Infectious Etiology of Granulomatous Inflammation on Bone Marrow Biopsy
SS Rahman, JM Ben-Ezra. Virginia Commonwealth University Health System, Richmond, VA
Background: Bone marrow aspiration and biopsy are commonly performed in evaluation of immunocompromised patients, especially those with AIDS/HIV. Granulomatous inflammation is identified in a subset of these biopsy cases, which consequently warrants further workup for an infectious source with histochemical stains or microbiological cultures. The infectious etiology of the granulomatous inflammation seen on bone marrow biopsy is not fully understood.

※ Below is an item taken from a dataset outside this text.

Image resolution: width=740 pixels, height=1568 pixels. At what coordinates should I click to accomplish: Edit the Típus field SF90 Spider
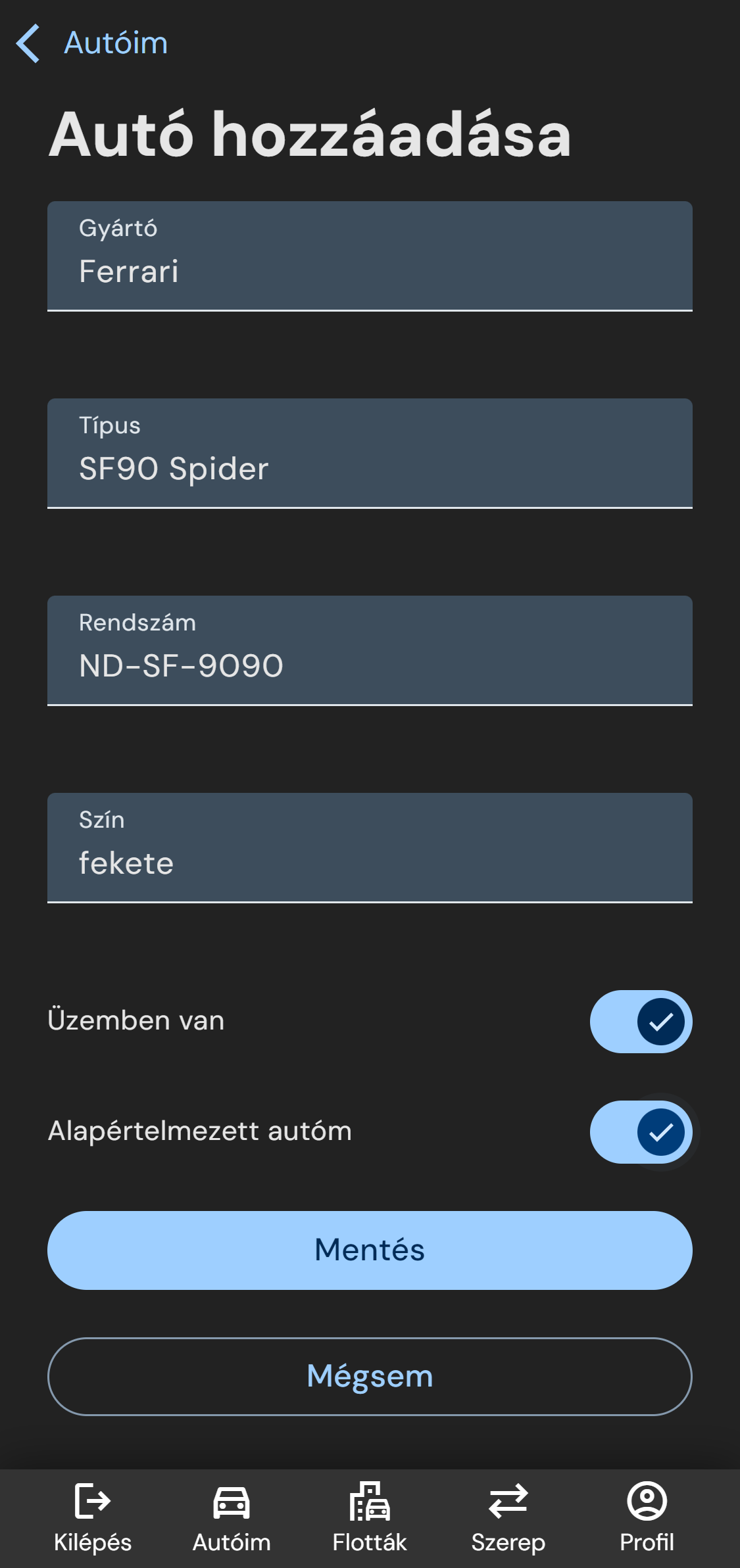[370, 454]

Design: We conducted a retrospective review of all adult bone marrow biopsies obtained from January 2000 through June 2008 in which both microbiological cultures of the bone marrow aspirate were collected and histochemical stains for microorganisms (GMS, PAS-Light Green, Ziehl-Neelsen) were performed. The following characteristics for each case were recorded: age, gender, HIV status and viral load, biopsy length and width, presence or absence of granulomatous inflammation, and results of histochemical stains and microbiological cultures.

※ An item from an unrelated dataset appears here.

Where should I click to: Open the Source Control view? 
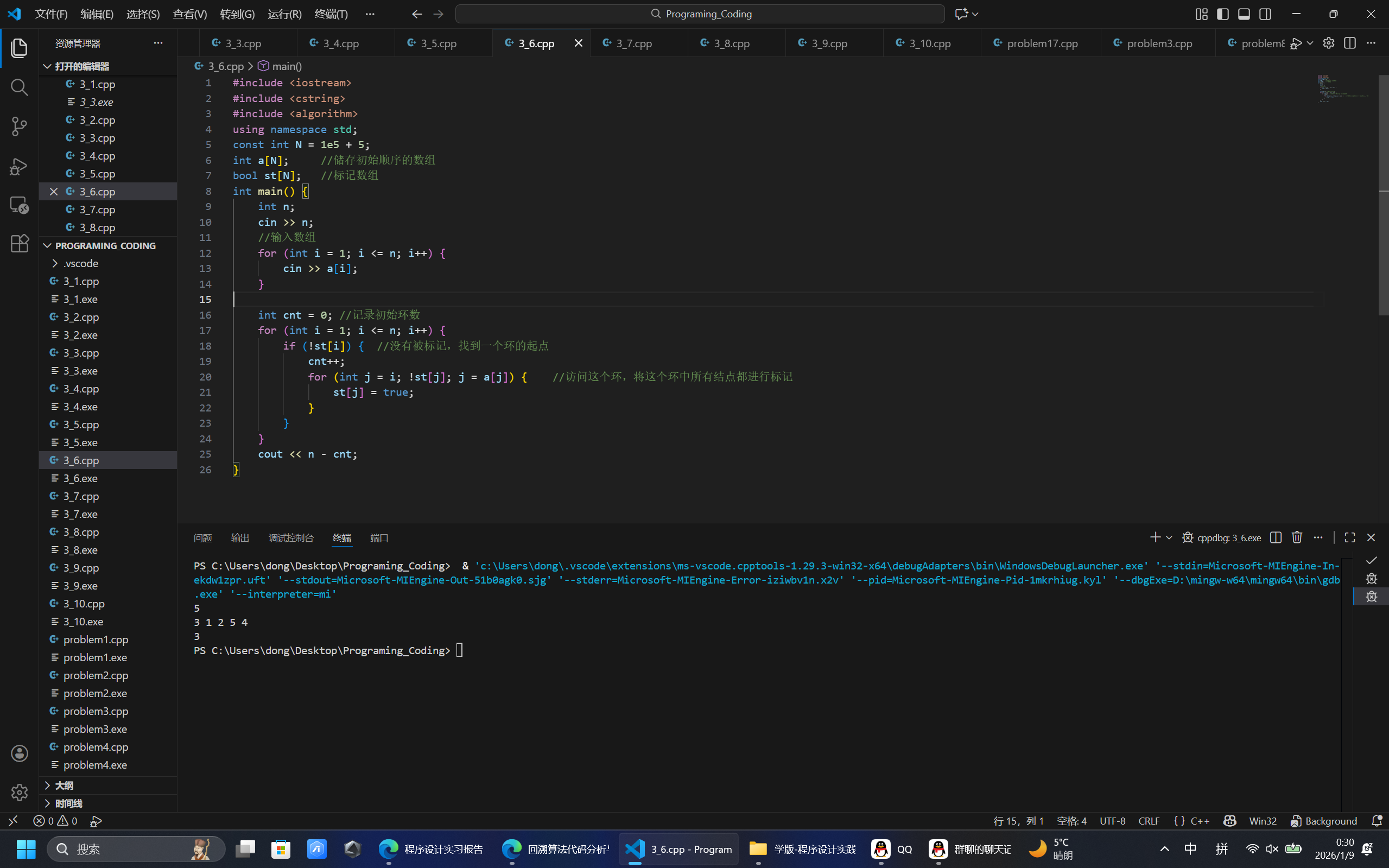(20, 127)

Results: A total of 113 cases meeting the above criteria were reviewed. Granulomatous inflammation was identified in 47 cases (41.6%), of which 17 cases (36.2%) showed evidence of infection by either histochemical stain or microbiologic culture. Conversely, infection was detected by stain or culture in 9 out of 66 cases (13.6%) without granulomatous inflammation (p=0.005). Of the 113 cases studied, 10 cases (8.9%) were positive for microorganisms by both histochemical stains and culture; 12 cases (10.6%) were culture-positive, stain-negative; 4 cases (3.5%) were stain-positive, culture-negative; and 87 cases (77.0%) were culture-negative, stain-negative (p<0.001). The organisms identified by culture were Mycobacterium avium complex (19 cases), Histoplasma capsulatum (2 cases), and Cryptococcus neoformans (1 case). There was no significant relationship between biopsy area (length x width) and granulomatous inflammation (p=0.318). In addition, there was no correlation between HIV status (+/-) and either granulomatous inflammation (p=0.114) or detection of microorganisms (p=0.147). There also was no correlation between HIV viral load and presence of granulomas (p=0.404) or infection (p=0.584).
Conclusions: The presence of granulomatous inflammation on bone marrow biopsy is associated with fungal or mycobacterial infection in a minority of cases (36.2% in our series). A combination of both histochemical stains and microbiological culture of the aspirate material is recommended for enhanced detection of occult microorganisms in immunocompromised patients.